> _EXERCISE_
Your answer must contain each line of the data, copied exactly.

> _TASK MATERIAL_
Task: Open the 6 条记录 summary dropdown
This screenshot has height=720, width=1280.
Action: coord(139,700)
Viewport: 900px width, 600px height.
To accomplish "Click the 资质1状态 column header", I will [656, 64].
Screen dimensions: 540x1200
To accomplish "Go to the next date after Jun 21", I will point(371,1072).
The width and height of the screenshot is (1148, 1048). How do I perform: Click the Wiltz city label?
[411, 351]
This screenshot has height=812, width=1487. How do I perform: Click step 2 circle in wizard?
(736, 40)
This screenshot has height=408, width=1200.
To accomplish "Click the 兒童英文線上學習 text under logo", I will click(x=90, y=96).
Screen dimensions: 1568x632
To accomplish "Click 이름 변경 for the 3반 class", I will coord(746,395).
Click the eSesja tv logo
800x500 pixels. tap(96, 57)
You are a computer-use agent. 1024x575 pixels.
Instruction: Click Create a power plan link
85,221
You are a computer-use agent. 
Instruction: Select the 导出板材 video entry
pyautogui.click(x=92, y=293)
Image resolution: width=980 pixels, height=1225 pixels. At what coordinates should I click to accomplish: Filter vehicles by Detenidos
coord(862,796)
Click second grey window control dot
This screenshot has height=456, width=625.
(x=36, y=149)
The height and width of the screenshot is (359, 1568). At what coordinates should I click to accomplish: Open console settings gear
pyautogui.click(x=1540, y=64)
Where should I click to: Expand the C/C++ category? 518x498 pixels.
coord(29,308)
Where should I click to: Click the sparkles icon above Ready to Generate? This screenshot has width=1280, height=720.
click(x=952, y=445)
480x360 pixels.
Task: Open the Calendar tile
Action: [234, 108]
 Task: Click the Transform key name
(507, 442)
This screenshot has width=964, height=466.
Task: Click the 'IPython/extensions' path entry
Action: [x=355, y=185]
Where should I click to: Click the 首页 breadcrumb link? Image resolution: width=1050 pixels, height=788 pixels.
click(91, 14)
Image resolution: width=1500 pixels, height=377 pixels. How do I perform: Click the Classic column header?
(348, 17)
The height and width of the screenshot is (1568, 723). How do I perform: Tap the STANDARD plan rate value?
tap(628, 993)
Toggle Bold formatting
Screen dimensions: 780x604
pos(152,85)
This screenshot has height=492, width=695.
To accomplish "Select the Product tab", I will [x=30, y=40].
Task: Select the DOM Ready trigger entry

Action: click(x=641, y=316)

> _EXERCISE RESPONSE_
Task: Open the 6 条记录 summary dropdown
This screenshot has height=720, width=1280.
Action: coord(139,700)
Viewport: 900px width, 600px height.
To accomplish "Click the 资质1状态 column header", I will [656, 64].
Screen dimensions: 540x1200
To accomplish "Go to the next date after Jun 21", I will point(371,1072).
The width and height of the screenshot is (1148, 1048). How do I perform: Click the Wiltz city label?
[411, 351]
This screenshot has height=812, width=1487. How do I perform: Click step 2 circle in wizard?
(736, 40)
This screenshot has height=408, width=1200.
To accomplish "Click the 兒童英文線上學習 text under logo", I will click(x=90, y=96).
Screen dimensions: 1568x632
To accomplish "Click 이름 변경 for the 3반 class", I will coord(746,395).
Click the eSesja tv logo
800x500 pixels. tap(96, 57)
You are a computer-use agent. 1024x575 pixels.
Instruction: Click Create a power plan link
85,221
You are a computer-use agent. 
Instruction: Select the 导出板材 video entry
pyautogui.click(x=92, y=293)
Image resolution: width=980 pixels, height=1225 pixels. At what coordinates should I click to accomplish: Filter vehicles by Detenidos
coord(862,796)
Click second grey window control dot
This screenshot has height=456, width=625.
(x=36, y=149)
The height and width of the screenshot is (359, 1568). At what coordinates should I click to accomplish: Open console settings gear
pyautogui.click(x=1540, y=64)
Where should I click to: Expand the C/C++ category? 518x498 pixels.
coord(29,308)
Where should I click to: Click the sparkles icon above Ready to Generate? This screenshot has width=1280, height=720.
click(x=952, y=445)
480x360 pixels.
Task: Open the Calendar tile
Action: [234, 108]
 Task: Click the Transform key name
(507, 442)
This screenshot has width=964, height=466.
Task: Click the 'IPython/extensions' path entry
Action: [x=355, y=185]
Where should I click to: Click the 首页 breadcrumb link? Image resolution: width=1050 pixels, height=788 pixels.
click(91, 14)
Image resolution: width=1500 pixels, height=377 pixels. How do I perform: Click the Classic column header?
(348, 17)
The height and width of the screenshot is (1568, 723). How do I perform: Tap the STANDARD plan rate value?
tap(628, 993)
Toggle Bold formatting
Screen dimensions: 780x604
pos(152,85)
This screenshot has height=492, width=695.
To accomplish "Select the Product tab", I will [x=30, y=40].
Task: Select the DOM Ready trigger entry

Action: click(x=641, y=316)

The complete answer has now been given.